- Directions: Quote all of the records below word for word, changing nothing.

- Material supplied:

## START

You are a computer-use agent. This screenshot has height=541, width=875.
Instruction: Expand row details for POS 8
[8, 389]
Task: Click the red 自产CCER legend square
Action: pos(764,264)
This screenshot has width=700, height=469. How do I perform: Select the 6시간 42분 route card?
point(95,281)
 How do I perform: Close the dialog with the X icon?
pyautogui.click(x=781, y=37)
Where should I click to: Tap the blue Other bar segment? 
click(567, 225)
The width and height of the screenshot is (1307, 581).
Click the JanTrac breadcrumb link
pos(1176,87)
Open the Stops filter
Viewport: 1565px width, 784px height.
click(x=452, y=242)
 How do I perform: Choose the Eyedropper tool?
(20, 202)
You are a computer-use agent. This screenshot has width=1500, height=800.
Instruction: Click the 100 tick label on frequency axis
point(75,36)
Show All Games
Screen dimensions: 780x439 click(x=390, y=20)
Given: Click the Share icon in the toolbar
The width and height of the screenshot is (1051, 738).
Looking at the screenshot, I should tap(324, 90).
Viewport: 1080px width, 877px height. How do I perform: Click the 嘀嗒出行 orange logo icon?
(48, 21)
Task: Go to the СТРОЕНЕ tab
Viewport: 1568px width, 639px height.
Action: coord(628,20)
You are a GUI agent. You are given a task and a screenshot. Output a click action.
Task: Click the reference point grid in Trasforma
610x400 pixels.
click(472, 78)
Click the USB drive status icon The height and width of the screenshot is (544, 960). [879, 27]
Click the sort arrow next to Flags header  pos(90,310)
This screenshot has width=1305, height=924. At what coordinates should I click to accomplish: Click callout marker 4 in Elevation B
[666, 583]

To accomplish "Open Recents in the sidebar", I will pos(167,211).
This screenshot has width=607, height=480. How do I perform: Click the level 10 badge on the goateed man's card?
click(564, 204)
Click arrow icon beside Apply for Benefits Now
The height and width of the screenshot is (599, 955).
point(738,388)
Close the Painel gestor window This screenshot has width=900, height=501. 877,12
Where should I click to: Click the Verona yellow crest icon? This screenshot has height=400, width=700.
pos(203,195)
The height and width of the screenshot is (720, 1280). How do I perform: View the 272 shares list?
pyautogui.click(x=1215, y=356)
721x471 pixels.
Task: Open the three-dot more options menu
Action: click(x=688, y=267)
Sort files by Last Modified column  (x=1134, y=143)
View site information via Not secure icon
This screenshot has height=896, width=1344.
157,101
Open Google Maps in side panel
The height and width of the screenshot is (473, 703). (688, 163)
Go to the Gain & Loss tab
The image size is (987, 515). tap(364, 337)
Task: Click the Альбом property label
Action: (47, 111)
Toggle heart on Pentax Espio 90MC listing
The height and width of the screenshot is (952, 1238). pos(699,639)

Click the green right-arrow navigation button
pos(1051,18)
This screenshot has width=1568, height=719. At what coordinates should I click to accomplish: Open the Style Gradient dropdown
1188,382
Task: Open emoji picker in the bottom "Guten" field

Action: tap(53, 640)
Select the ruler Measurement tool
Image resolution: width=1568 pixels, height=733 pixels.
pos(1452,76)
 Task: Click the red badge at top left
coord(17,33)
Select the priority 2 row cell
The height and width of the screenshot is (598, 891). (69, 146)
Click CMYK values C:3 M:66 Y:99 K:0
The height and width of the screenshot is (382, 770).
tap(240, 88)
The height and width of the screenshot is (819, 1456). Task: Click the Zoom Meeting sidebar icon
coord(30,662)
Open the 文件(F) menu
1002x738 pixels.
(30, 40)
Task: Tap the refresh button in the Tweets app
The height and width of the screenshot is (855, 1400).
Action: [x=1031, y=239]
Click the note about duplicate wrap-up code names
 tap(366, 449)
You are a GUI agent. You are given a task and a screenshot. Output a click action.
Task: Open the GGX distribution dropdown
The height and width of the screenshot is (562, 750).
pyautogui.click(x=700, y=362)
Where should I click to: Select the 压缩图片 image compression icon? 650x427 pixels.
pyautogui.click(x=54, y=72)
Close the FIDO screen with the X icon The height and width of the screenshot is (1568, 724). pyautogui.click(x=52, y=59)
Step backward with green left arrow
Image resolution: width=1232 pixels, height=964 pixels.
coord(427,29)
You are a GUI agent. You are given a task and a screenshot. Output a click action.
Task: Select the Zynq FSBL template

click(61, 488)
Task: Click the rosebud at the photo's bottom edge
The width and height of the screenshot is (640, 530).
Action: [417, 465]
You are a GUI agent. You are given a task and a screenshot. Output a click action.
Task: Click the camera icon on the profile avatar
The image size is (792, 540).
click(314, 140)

## END

- Result of the exercise:
You are a computer-use agent. This screenshot has height=541, width=875.
Instruction: Expand row details for POS 8
[8, 389]
Task: Click the red 自产CCER legend square
Action: pos(764,264)
This screenshot has width=700, height=469. How do I perform: Select the 6시간 42분 route card?
point(95,281)
 How do I perform: Close the dialog with the X icon?
pyautogui.click(x=781, y=37)
Where should I click to: Tap the blue Other bar segment? 
click(567, 225)
The width and height of the screenshot is (1307, 581).
Click the JanTrac breadcrumb link
pos(1176,87)
Open the Stops filter
Viewport: 1565px width, 784px height.
click(x=452, y=242)
 How do I perform: Choose the Eyedropper tool?
(20, 202)
You are a computer-use agent. This screenshot has width=1500, height=800.
Instruction: Click the 100 tick label on frequency axis
point(75,36)
Show All Games
Screen dimensions: 780x439 click(x=390, y=20)
Given: Click the Share icon in the toolbar
The width and height of the screenshot is (1051, 738).
Looking at the screenshot, I should tap(324, 90).
Viewport: 1080px width, 877px height. How do I perform: Click the 嘀嗒出行 orange logo icon?
(48, 21)
Task: Go to the СТРОЕНЕ tab
Viewport: 1568px width, 639px height.
Action: coord(628,20)
You are a GUI agent. You are given a task and a screenshot. Output a click action.
Task: Click the reference point grid in Trasforma
610x400 pixels.
click(472, 78)
Click the USB drive status icon The height and width of the screenshot is (544, 960). [879, 27]
Click the sort arrow next to Flags header  pos(90,310)
This screenshot has width=1305, height=924. At what coordinates should I click to accomplish: Click callout marker 4 in Elevation B
[666, 583]

To accomplish "Open Recents in the sidebar", I will pos(167,211).
This screenshot has width=607, height=480. How do I perform: Click the level 10 badge on the goateed man's card?
click(564, 204)
Click arrow icon beside Apply for Benefits Now
The height and width of the screenshot is (599, 955).
point(738,388)
Close the Painel gestor window This screenshot has width=900, height=501. 877,12
Where should I click to: Click the Verona yellow crest icon? This screenshot has height=400, width=700.
pos(203,195)
The height and width of the screenshot is (720, 1280). How do I perform: View the 272 shares list?
pyautogui.click(x=1215, y=356)
721x471 pixels.
Task: Open the three-dot more options menu
Action: click(x=688, y=267)
Sort files by Last Modified column  (x=1134, y=143)
View site information via Not secure icon
This screenshot has height=896, width=1344.
157,101
Open Google Maps in side panel
The height and width of the screenshot is (473, 703). (688, 163)
Go to the Gain & Loss tab
The image size is (987, 515). tap(364, 337)
Task: Click the Альбом property label
Action: (47, 111)
Toggle heart on Pentax Espio 90MC listing
The height and width of the screenshot is (952, 1238). pos(699,639)

Click the green right-arrow navigation button
pos(1051,18)
This screenshot has width=1568, height=719. At what coordinates should I click to accomplish: Open the Style Gradient dropdown
1188,382
Task: Open emoji picker in the bottom "Guten" field

Action: tap(53, 640)
Select the ruler Measurement tool
Image resolution: width=1568 pixels, height=733 pixels.
pos(1452,76)
 Task: Click the red badge at top left
coord(17,33)
Select the priority 2 row cell
The height and width of the screenshot is (598, 891). (69, 146)
Click CMYK values C:3 M:66 Y:99 K:0
The height and width of the screenshot is (382, 770).
tap(240, 88)
The height and width of the screenshot is (819, 1456). Task: Click the Zoom Meeting sidebar icon
coord(30,662)
Open the 文件(F) menu
1002x738 pixels.
(30, 40)
Task: Tap the refresh button in the Tweets app
The height and width of the screenshot is (855, 1400).
Action: [x=1031, y=239]
Click the note about duplicate wrap-up code names
 tap(366, 449)
You are a GUI agent. You are given a task and a screenshot. Output a click action.
Task: Open the GGX distribution dropdown
The height and width of the screenshot is (562, 750).
pyautogui.click(x=700, y=362)
Where should I click to: Select the 压缩图片 image compression icon? 650x427 pixels.
pyautogui.click(x=54, y=72)
Close the FIDO screen with the X icon The height and width of the screenshot is (1568, 724). pyautogui.click(x=52, y=59)
Step backward with green left arrow
Image resolution: width=1232 pixels, height=964 pixels.
coord(427,29)
You are a GUI agent. You are given a task and a screenshot. Output a click action.
Task: Select the Zynq FSBL template

click(61, 488)
Task: Click the rosebud at the photo's bottom edge
The width and height of the screenshot is (640, 530).
Action: [417, 465]
You are a GUI agent. You are given a task and a screenshot. Output a click action.
Task: Click the camera icon on the profile avatar
The image size is (792, 540).
click(314, 140)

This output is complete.